Cataluña, después de no pocos debates, se abocó a la fragmentación, la inestabilidad y la ingobernabilidad. La tarea de demolición de Artur Mas se consiguió. Ahora tiene dos dueños, Ada Colau y Puigdemont que, precisamente, hoy se reúne con Pedro Sánchez para conectar la desconexión. Estos tres animales roedores tienen menos crédito que un grillo sin olvidar que son jabalíes heridos. Pobre jefe el de Ciutadans, Albert Rivera que le están poniendo los cuernos en su propia casa.

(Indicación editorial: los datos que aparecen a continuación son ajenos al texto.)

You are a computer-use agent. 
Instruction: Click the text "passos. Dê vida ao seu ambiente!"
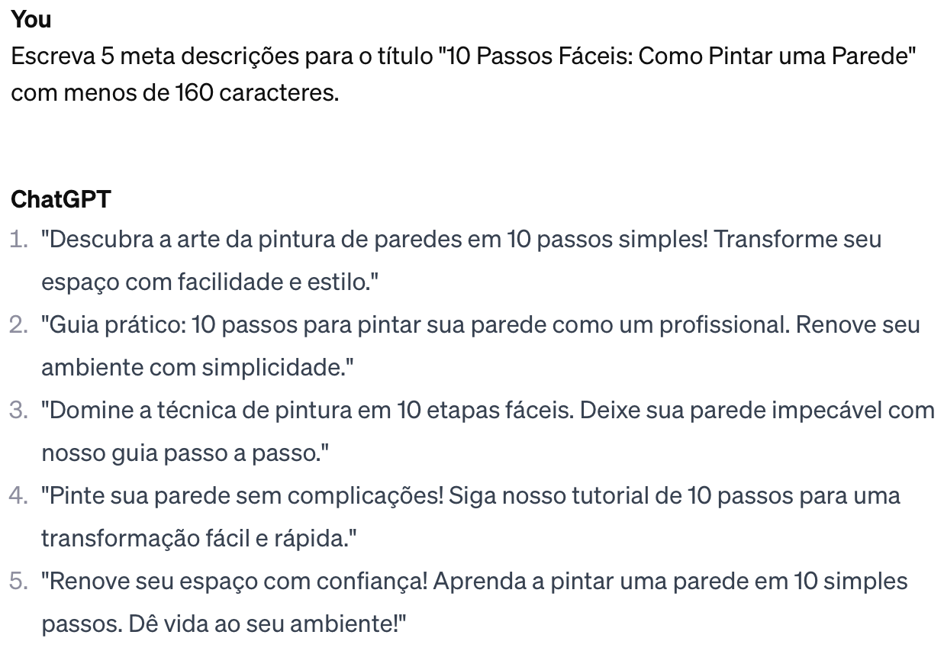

El expresidente Mas –hombre
de Pujol- era la última reminiscencia del nacionalismo moderado y posibilista
que fue durante años la característica de CiU; pero su doble deriva hacia el
secesionismo y el izquierdismo, expresada desde 2012 en sus adelantos
electorales y en discursos cada vez más estridentes, le incapacitan para
ofrecerse como interlocutor de cualquier tipo de diálogo. Esta era una posición
que tiene su contrafigura simétrica en Mariano Rajoy: el inmovilismo hecho
presidente, frente al frenesí secesionista de Mas. Tanto Rajoy como Mas son
poco tontos.
Cataluña tiene un
problema muy serio, que no se limita a la agenda de la secesión. No son los
catalanes por sí solos quienes deben y pueden resolverlo, como a veces parece
desprenderse de la inhibición sistemática practicada por el PP. Tampoco son
Puigdemont ni Sánchez los dirigentes capacitados para encabezar iniciativa
alguna de diálogo. El problema de Cataluña es el problema de España, y su
encauzamiento y resolución se sitúa en el más allá, Mas se equivocó con su convocatoria
seudoplebiscitaria y Cataluña vive al borde de la quiebra con desprestigio
mundial irreparable que Puigdemont y Sánchez lo van a rematar.
Esa oportunidad, que este
blog recomendó, se perdió por la terquedad del presidente en cumplir sus plazos
electorales, como si eso fuese un éxito en sí mismo. Ahora hay que prepararse
para ese referéndum, imprescindible para aclarar el mapa político, y pedir que
los partidos adelanten posiciones para revertir el actual proceso de ruptura
catalana con España en un proceso de diálogo y negociación, teniendo muy en
cuenta que no es una independencia indeseable lo que hay que discutir, sino la
recuperación -mediante un fuerte impulso
reformista- del consenso constitucional.